PARENTS in Cupar have reacted with disbelief to a decision which bans swimming teachers from being in the water with children.
The new rule, which was implemented with immediate effect on Tuesday, means that children aged as young as three learning to swim will be supervised from the pool-side only.
The decision by Fife Sports and Leisure Trust has been imposed Fife-wide ‘in the interests of safety’ and will apply to all classes.
The Fife Herald has been told there was no prior consultation either with instructors — a claim denied by the trust — or parents.
It is also understood that there have already been a number of complaints to Cupar Sports Centre.
One worried mum said she would have serious concerns about her young child going into the pool himself.
She said: “Many children are naturally quite anxious about being in the water on their own when they are just learning to swim, and I’m not even sure my son would go into the water — or leave the side — if it wasn’t for the reassurance that the teachers provide.

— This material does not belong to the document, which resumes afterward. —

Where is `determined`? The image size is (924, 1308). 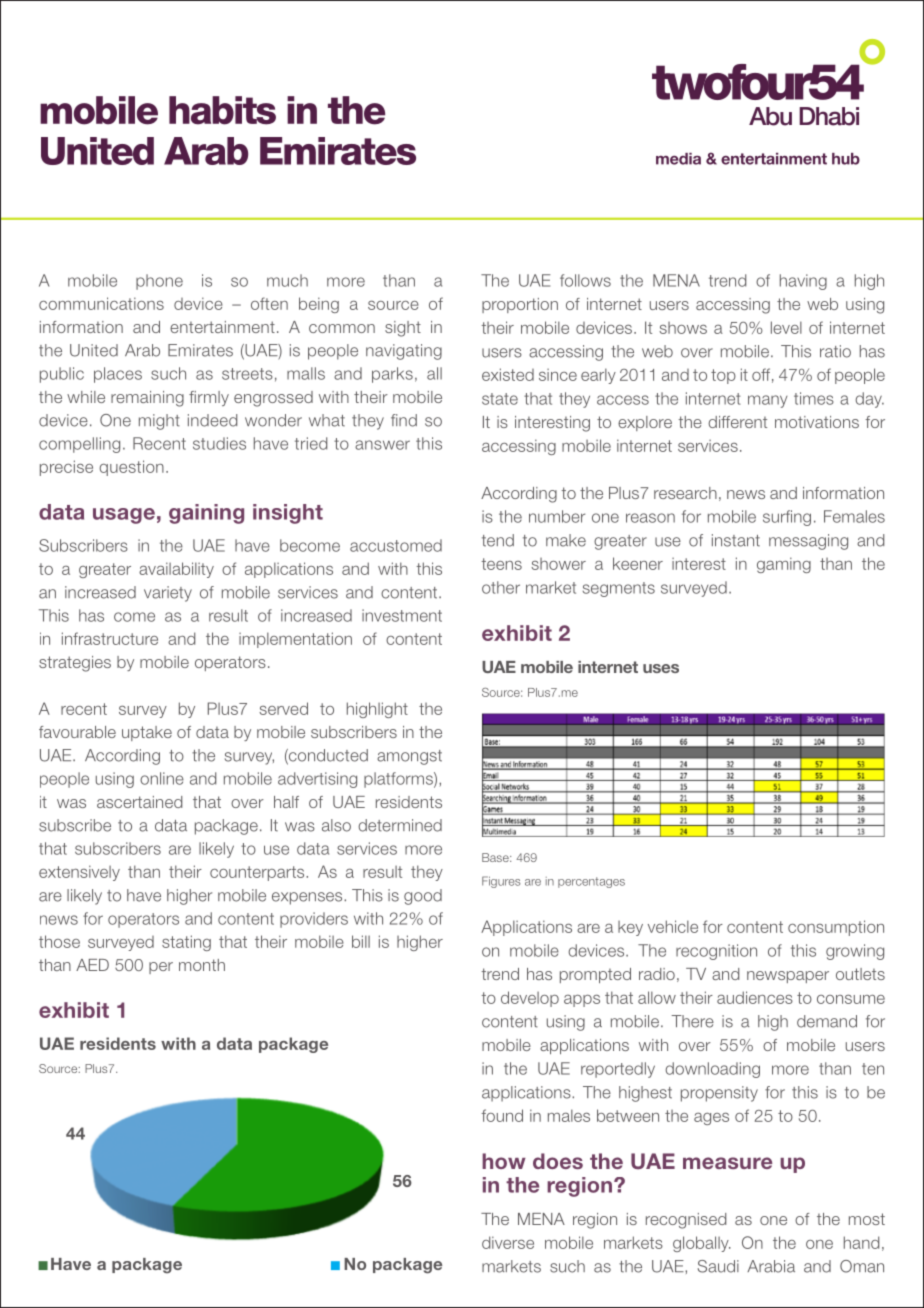 determined is located at coordinates (400, 825).
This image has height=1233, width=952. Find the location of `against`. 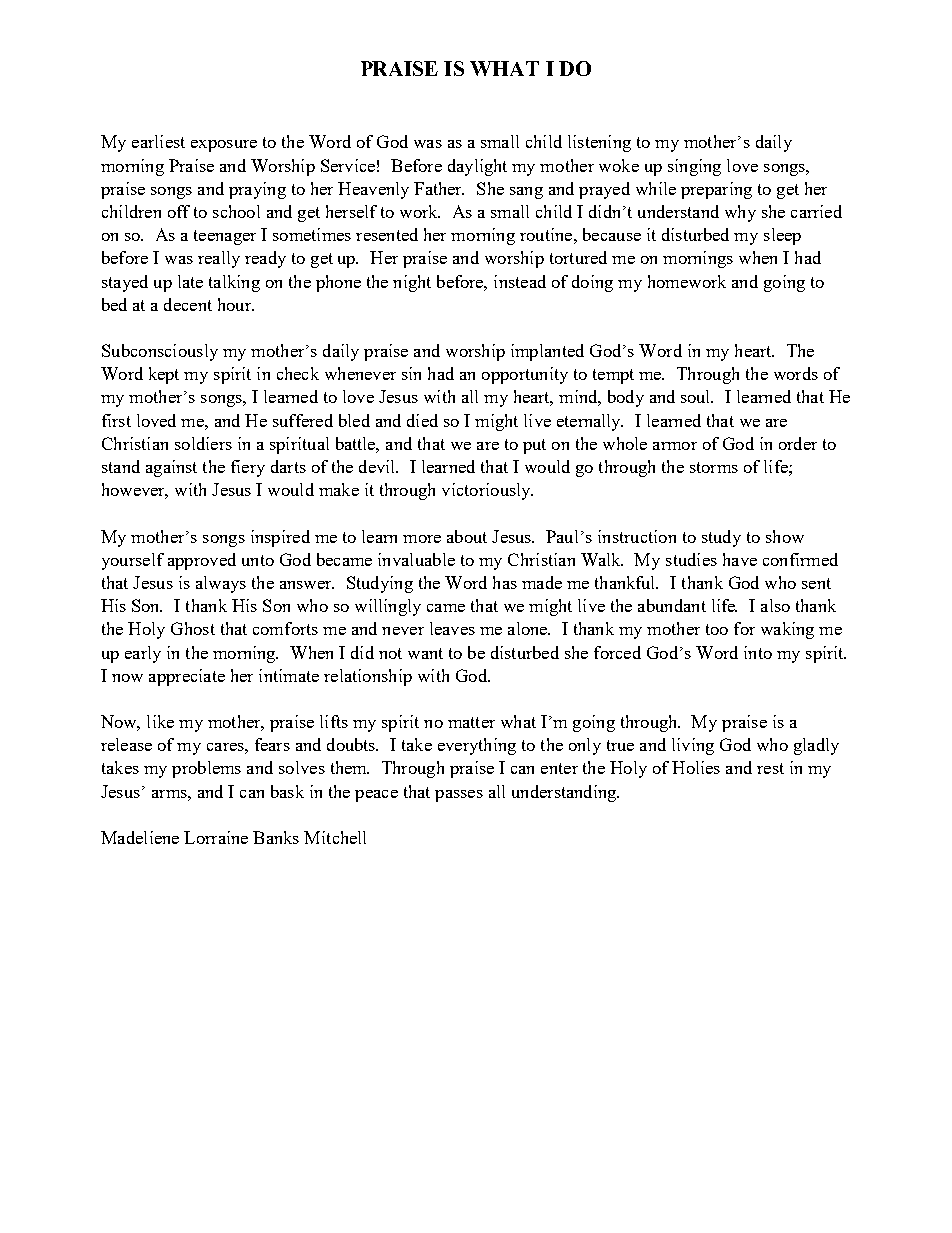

“They are a ‘safe pair of hands’ and our trust is in them; this is bureaucracy gone mad!”
Another parent said she felt there was no comparison between the quality of teaching provided by a hands-on approach in the water and a pool-side only approach.
“How can the children possibly understand how they are to kick their legs or move their arms when the teacher doesn’t do it first for them?” she said.
“Looking up to the pool-side at a teacher waving her arms about isn’t the best way for youngsters to learn.
“I live outside Cupar but I brought my children here because the teachers are in the water with them.
“I don’t want my children to miss out on lessons, but this isn’t how they should be taught.
“I’m now considering asking for my money back and I’m sure I won’t be alone.
“We know this isn’t the teachers’ fault, this decision seems to have been imposed on them and it’s just crazy.”
A spokesperson for Fife Sport & Leisure Trust said: “The decision that instructors should supervise from the pool side was based on guidance from Scottish Swimming, the national governing body for swimming.
“Part of the reason for this advice is improved safety of students in the pool because, as the case with lifeguards, higher elevation allows the instructor to better way to spot potential safety issues.
“All instructors were consulted on this change and parents and students have been advised as the students came back to the programmes.”